E os planos de Arlena não terminam com a conclusão da EJA. Depois de reencontrar na escola uma oportunidade de aprender, ela já pensa em dar um novo passo: cursar pedagogia e se tornar professora. “Eu tenho vontade de ser professora. Acho uma profissão muito linda, porque só chega a ser advogado se você estudar, só chega a ser médico se você estudar. Ninguém realiza seus sonhos sem ser através dos estudos’, concluiu.
Protagonismo estudantil
As histórias dos estudantes da Rede Estadual de Pernambuco vão muito além da EJA. Aos 17 anos, Lucas Ricardo, estudante do 3º ano do ensino médio da Escola Estadual Alzira da Fonseca Breuel, em Jaboatão dos Guararapes, encontrou na escola um espaço para desenvolver novas habilidades, fortalecer sua relação com os estudos e assumir um papel de protagonismo entre os colegas.
Na unidade de ensino, Lucas atua como monitor de matemática, participando das atividades e auxiliando outros estudantes. A seleção para a monitoria representou uma mudança importante em sua relação com a escola. Depois de assumir a função, passou a ser mais participativo, a se envolver nas ações da unidade e também a melhorar seu desempenho acadêmico.
“Sempre quis ser monitor e sempre gostei de estudar. Minhas notas melhoraram depois que virei monitor. Isso também me ajudou na comunicação com os outros estudantes. Quem me vê na internet não imagina que sou tímido”, destacou.
Fora da escola, Lucas também compartilha sua rotina nas redes sociais e já reúne mais de 106 mil seguidores no Instagram. Entre os conteúdos publicados, estão registros do dia a dia, inclusive do trajeto de casa até a escola. Um vlog mostrando sua rotina escolar alcançou cerca de 300 mil visualizações.
Com um público formado principalmente por jovens de 13 a 24 anos, Lucas acredita que sua experiência pode servir de inspiração para outros estudantes. Para ele, mostrar sua rotina também é uma forma de incentivar os jovens a valorizarem os estudos e a perseguirem seus objetivos. “Sem estudo não dá para alcançar os seus sonhos. A escola é a base de tudo. A internet tem seus pontos bons e ruins. Mas é através dos estudos que você consegue realizar seus sonhos”, salientou.

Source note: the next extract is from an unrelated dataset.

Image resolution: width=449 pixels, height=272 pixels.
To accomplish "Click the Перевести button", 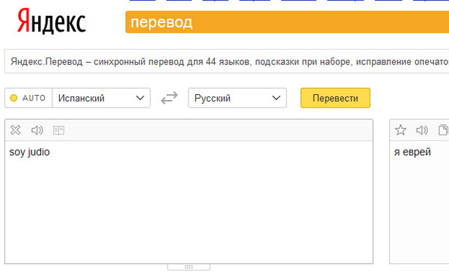I will click(x=335, y=98).
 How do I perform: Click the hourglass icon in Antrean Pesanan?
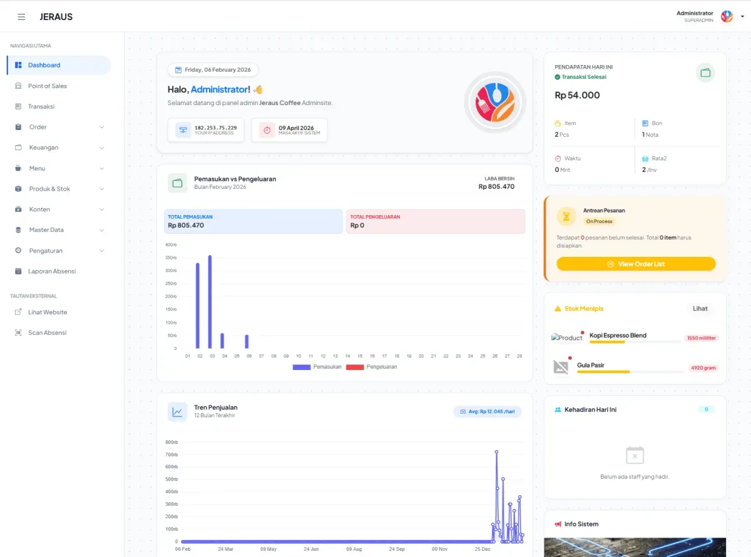point(566,216)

A rotina do estudante é intensa. Além de se dedicar à escola e à monitoria, Lucas concilia os estudos com a produção de conteúdo para as redes sociais e a administração da sua lanchonete.
Este ano, o jovem conclui o ensino médio e se prepara para fazer o Enem. Para o futuro, pretende cursar direito ou administração, sem deixar de lado a carreira de digital influencer. “Eu me esforço muito para alcançar meus objetivos. Quero continuar na internet, mas também quero ter uma formação”, afirmou.